Sejak hari itu Rama sering ke perpustakaan, tetapi dia tidak pernah sekalipun bertemu dengan Navia.
"Ah, tidak. Sebenarnya aku tidak terlalu suka membaca. Aku datang ke perpustakaan hanya karena iseng saja." kata Navia jujur. Dia memang bukan tipe kutu buku. Membaca terkadang membuatnya mengantuk, bahkan menjadikannya sebagai obat tidur saat ia mengalami insomnia.
"Benarkah? Kalau kamu takut karena Gilang, tenang saja, ada aku yang akan menjagamu. Navia, bolehkah aku meminta nomor ponselmu?" pertanyaan Rama di kalimat akhirnya tampak tanpa paksaan.
"Boleh, sebentar." Navia segera mengambil ponselnya yang sedari tadi di taruh di atas meja, mencari kontaknya dan memperlihatkan pada Rama, "Ini nomor ponselku, catatlah."
"Terima kasih. Aku mau tanya satu hal lagi, apakah boleh?" Rama mengajukan pertanyaan lagi.
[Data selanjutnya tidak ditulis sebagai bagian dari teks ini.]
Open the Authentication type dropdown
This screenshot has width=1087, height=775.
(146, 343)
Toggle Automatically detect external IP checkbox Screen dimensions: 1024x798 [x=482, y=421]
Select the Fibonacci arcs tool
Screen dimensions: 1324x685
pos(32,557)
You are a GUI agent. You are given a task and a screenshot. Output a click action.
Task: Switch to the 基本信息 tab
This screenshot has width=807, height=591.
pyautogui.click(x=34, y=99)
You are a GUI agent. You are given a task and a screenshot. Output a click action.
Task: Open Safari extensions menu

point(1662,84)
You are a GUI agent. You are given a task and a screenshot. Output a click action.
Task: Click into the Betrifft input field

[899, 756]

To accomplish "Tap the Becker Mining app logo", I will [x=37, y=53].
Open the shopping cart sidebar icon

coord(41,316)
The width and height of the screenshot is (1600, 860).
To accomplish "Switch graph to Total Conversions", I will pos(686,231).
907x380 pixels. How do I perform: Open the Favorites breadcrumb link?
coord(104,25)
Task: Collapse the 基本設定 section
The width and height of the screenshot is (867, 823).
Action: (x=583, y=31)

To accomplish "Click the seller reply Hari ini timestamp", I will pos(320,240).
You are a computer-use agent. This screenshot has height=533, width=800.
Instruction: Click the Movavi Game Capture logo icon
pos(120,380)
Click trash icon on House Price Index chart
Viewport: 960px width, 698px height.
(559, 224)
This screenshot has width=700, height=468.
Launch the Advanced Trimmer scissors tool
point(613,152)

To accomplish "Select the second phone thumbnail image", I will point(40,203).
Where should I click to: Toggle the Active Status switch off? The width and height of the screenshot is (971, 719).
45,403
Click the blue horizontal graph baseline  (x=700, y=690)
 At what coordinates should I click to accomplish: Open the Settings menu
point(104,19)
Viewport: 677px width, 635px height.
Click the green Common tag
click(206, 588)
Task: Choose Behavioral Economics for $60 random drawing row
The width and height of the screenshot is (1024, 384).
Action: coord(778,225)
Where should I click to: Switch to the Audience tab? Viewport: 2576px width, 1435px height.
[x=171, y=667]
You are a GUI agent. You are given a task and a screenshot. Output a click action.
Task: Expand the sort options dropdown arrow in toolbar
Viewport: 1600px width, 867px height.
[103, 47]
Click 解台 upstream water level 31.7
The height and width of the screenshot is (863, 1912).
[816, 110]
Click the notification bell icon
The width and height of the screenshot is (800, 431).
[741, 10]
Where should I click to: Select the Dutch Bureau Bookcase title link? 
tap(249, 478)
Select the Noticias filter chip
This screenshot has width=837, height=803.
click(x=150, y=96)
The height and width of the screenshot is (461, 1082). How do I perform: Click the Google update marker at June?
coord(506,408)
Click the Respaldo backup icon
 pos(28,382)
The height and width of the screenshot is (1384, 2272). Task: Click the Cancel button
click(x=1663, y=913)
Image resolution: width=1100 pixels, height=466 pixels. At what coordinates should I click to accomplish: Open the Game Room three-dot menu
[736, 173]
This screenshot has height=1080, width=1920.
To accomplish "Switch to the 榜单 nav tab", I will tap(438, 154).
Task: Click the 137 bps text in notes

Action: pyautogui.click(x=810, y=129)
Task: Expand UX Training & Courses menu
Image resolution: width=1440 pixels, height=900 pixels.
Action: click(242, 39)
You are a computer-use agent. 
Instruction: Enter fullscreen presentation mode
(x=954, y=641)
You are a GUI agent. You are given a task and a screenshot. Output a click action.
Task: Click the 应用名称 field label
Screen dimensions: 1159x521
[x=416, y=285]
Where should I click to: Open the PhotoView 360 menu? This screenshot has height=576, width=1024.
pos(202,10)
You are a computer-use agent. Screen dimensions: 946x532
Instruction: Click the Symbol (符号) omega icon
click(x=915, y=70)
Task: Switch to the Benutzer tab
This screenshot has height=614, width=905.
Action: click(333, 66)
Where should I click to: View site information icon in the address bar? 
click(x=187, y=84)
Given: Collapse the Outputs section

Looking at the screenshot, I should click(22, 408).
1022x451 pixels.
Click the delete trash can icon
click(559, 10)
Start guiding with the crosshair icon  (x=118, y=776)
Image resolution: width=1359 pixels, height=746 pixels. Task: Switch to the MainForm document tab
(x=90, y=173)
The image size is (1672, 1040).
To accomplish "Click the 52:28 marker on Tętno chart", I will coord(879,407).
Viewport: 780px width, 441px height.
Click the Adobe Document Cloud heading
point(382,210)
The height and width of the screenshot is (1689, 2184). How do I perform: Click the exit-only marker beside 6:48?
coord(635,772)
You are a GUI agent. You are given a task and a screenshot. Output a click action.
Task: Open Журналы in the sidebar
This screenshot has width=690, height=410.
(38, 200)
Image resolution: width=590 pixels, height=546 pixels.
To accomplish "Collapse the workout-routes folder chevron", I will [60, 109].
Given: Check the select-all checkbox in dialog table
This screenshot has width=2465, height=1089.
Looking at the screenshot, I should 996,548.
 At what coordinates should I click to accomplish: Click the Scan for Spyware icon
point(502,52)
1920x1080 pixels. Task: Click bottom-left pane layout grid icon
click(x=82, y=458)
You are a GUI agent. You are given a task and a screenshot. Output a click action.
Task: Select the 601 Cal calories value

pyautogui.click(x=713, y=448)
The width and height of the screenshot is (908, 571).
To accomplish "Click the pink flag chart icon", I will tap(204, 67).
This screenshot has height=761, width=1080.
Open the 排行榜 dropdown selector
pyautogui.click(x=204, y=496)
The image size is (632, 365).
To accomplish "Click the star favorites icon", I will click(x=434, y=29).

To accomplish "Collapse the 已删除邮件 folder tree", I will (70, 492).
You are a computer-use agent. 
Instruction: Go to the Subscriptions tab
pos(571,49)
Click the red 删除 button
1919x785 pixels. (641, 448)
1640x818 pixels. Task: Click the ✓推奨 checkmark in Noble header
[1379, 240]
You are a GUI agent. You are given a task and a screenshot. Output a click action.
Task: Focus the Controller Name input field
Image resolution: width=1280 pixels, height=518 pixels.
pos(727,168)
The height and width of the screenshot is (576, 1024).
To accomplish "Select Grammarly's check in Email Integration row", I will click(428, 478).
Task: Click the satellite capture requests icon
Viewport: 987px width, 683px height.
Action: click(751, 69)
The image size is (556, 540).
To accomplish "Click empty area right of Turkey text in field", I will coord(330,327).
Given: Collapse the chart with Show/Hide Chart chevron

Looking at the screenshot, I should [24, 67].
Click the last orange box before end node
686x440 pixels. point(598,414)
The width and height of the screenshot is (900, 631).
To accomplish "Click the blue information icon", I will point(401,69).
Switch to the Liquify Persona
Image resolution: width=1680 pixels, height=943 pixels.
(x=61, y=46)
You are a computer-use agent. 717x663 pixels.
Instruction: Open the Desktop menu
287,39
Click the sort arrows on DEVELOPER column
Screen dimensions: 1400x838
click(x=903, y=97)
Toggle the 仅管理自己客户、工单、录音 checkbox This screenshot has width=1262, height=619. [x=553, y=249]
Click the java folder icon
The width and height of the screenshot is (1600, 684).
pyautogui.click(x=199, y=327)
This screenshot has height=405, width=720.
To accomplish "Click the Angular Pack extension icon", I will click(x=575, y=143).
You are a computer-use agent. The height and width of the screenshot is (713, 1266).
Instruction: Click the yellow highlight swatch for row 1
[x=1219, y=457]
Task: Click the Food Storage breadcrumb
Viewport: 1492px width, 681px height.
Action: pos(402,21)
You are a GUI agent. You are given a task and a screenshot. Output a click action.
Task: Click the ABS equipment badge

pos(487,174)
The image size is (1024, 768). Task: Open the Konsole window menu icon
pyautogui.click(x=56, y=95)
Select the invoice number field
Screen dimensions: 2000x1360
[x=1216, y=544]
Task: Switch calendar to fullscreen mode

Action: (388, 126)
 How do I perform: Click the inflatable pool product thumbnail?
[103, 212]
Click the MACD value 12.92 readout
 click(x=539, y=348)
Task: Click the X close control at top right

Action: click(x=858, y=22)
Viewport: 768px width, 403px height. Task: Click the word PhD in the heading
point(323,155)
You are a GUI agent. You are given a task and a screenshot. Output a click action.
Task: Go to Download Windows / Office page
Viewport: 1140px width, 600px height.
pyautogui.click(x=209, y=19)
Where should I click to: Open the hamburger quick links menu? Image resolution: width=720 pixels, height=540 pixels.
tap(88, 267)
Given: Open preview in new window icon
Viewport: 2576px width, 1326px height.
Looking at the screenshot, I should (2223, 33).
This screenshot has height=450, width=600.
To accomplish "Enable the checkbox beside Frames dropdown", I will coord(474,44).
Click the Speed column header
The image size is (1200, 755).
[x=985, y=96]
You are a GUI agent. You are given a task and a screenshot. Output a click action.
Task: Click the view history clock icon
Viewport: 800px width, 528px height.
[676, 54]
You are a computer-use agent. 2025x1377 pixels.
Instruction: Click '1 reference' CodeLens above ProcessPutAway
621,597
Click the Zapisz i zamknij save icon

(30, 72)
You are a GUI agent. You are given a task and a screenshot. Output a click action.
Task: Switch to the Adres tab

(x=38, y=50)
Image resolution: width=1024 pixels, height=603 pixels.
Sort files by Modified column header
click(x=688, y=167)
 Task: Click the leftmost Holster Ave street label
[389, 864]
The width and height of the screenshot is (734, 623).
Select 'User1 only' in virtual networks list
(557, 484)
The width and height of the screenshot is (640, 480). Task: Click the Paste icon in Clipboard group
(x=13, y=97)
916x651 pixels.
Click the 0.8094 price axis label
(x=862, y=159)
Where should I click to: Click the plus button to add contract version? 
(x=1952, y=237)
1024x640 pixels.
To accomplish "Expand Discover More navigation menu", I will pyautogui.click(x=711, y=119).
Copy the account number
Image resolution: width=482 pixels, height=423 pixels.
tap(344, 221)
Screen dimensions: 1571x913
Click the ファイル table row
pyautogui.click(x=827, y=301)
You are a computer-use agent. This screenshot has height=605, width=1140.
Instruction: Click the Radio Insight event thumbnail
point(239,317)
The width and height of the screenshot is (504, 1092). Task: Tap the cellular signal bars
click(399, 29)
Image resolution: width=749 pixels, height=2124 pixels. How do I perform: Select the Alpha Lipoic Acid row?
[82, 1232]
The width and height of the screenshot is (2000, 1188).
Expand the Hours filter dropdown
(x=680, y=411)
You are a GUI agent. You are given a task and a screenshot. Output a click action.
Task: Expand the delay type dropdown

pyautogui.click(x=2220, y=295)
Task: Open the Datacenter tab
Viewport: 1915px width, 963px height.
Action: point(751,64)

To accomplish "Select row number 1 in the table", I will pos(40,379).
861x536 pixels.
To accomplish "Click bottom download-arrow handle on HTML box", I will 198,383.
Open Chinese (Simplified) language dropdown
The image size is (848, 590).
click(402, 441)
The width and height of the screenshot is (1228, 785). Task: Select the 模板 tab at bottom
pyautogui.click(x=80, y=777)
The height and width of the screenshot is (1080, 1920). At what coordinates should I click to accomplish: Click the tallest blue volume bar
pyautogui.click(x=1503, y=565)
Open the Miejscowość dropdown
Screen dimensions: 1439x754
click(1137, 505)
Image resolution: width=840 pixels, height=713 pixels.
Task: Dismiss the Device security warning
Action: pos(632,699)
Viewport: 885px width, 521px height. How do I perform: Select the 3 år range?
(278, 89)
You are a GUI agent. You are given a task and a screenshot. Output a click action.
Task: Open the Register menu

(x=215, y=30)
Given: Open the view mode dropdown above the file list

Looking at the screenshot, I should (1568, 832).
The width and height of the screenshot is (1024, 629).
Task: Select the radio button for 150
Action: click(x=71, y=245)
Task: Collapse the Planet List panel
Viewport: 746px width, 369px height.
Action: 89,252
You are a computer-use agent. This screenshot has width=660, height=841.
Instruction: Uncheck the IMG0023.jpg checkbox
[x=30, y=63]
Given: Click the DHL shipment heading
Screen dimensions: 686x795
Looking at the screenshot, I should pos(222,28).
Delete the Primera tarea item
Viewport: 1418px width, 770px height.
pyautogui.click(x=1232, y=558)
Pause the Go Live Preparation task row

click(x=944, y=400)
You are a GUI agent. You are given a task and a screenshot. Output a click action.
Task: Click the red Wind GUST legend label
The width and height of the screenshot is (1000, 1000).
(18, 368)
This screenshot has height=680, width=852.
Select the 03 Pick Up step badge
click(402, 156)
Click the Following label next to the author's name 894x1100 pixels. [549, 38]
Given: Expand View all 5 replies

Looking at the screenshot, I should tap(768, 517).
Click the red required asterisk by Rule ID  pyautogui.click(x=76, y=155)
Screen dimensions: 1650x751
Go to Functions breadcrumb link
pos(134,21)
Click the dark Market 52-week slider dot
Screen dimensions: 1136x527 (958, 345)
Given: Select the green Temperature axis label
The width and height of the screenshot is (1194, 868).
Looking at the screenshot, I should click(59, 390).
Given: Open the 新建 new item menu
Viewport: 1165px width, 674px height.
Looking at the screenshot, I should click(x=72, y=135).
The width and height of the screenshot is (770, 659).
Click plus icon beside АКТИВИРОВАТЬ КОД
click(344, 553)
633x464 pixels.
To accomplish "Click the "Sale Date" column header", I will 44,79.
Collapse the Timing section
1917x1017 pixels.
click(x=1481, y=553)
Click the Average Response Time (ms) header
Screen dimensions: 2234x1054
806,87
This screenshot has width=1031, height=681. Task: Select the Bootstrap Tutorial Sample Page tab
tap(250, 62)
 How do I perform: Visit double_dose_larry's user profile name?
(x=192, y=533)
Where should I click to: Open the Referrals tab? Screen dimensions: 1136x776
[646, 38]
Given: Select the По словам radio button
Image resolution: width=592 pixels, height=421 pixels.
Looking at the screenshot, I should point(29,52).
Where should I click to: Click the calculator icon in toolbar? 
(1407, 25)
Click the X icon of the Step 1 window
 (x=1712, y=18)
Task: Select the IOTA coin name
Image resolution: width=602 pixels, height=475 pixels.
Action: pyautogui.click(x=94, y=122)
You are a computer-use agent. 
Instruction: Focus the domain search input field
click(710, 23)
" Ap yang ingin kamu tanyakan? Silahkan saja." Navia memberikan kesempatan pada Rama untuk mengungkapkan pertanyan yang ingin ia utarakan.
"Adakah kesempatan untukku?" pertanyaan Rama kali ini membuat Navia tertegun beberapa saat lalu ia tersenyum.
"Kesempatan untuk?" Navia pura-pura tidak paham kemana arah pembicaraan mereka.
"Kesempatan untuk menjadi seseorang yang penting di hidup kamu." Rama masih memberikan kisi-kisi, pria itu tampak kesusahan membahas perasaannya dengan gamblang.
"Maksudmu sebagai pacar?" Navia tepat sasaran, Rama tampak menggaruk kepalanya bagian belakang, ia salah tingkah.
"Ya, semacam itulah." Ia mengklarifikasi kebenaran dugaan Navia.
"Maaf, aku tidak berniat menolakmu, sungguh. Aku harus mengatakan padamu, sebenarnya aku sudah di jodohkan oleh orangtuaku, kurang dari dua minggu lagi aku akan menikah. Aku mohon kamu mengerti keadaanku." Navia berharap caranya menolak Rama sudah halus dan tidak menyakiti pria itu, lagipula semua yang dia katakan bukan mengada-ada, dia benar akan menikah dengan Hiro.
"Haha, baiklah. Maaf, aku baru tahu kamu akan menikah karena perjodohan. Beruntung sekali pria yang mendapatkan perempuan secantik kamu Navia. Tapi, aku masih boleh menjadi temanmu, kan?" Rama berusaha tersenyum tulus, meskipun ia sedih karena pernyataan cintanya di tolak oleh gadis itu.
"Tentu saja. Aku sangat senang kalau kamu mau menjadi temanku." Navia menanggapi permintaan pertemanan Rama dengan terbuka. Dia merasa sedikit canggung tetapi berusaha tampak seperti tidak terjadi apa-apa.
"Kamu mau makan atau minum sesuatu? Pesan saja, aku traktir. Anggap aaja sebagai tanda persahabatan kita." Rama sudah tampak biasa saja. Ia mulai beradaptasi dengan kenyataan yang ada antara dirinya dan Navia.
"Aku sudah makan dan minum dengan Delia. Kalau kamu mau pesan silahkan."
***
Di ruang kerjanya, Hiro tampak sedang memeriksa beberapa kelengkapan berkas yang akan ia gunakan untuk melakukan perpanjangan kerjasama dengan salah satu kliennya. mengingat kemarin ada pembersihan ruangan berkala, ia takut ada yang terselip dan tidak di temukan saat diperlukan.
Tok...tok...
"Masuk." Hiro mempersilahkan masuk seseorang yang mengetuk pintu ruangannya.
Masuklah seorang wanita yang tampak seumuran dengan lelaki itu. Berambut lurus dan tergerai dengan warna sedikit kecoklatan, wajahnya lumayan cantik dan tentunya Hiro mengenal siapa wanita itu.
"Melly?" Lelaki itu hampir tidak percaya dengan apa yang ia lihat. Sudah banyak berubah, tetapi Hiro masih ingat dengan baik sosok perempuan itu.
"Hiro? Aku tidak menyangka bertemu denganmu lagi, apa kabar? sudah lama semenjak kejadian itu aku tidak pernah lagi bertemu denganmu. Sudah menikah?" wanita bernama Melly itu mengajukan banyak pertanyaan. Ia duduk di kursi yang berada tepat di harapan Hiro tanpa lelaki itu persilahkan.
"Kabarku baik dan aku belum menikah. Kamu sendirian? Mana Aldo?" Hiro menanyakan suami dari wanita yang ada di hadapannya.
"Aku dan Aldo... kami sudah bercerai." Raut wajah Melly tampak sedih.
"Bercerai? Bagaimana bisa?" Hiro sedikit berbasa-basi. Melly akhirnya menceritakan bagaimana kisahnya bersama Aldo.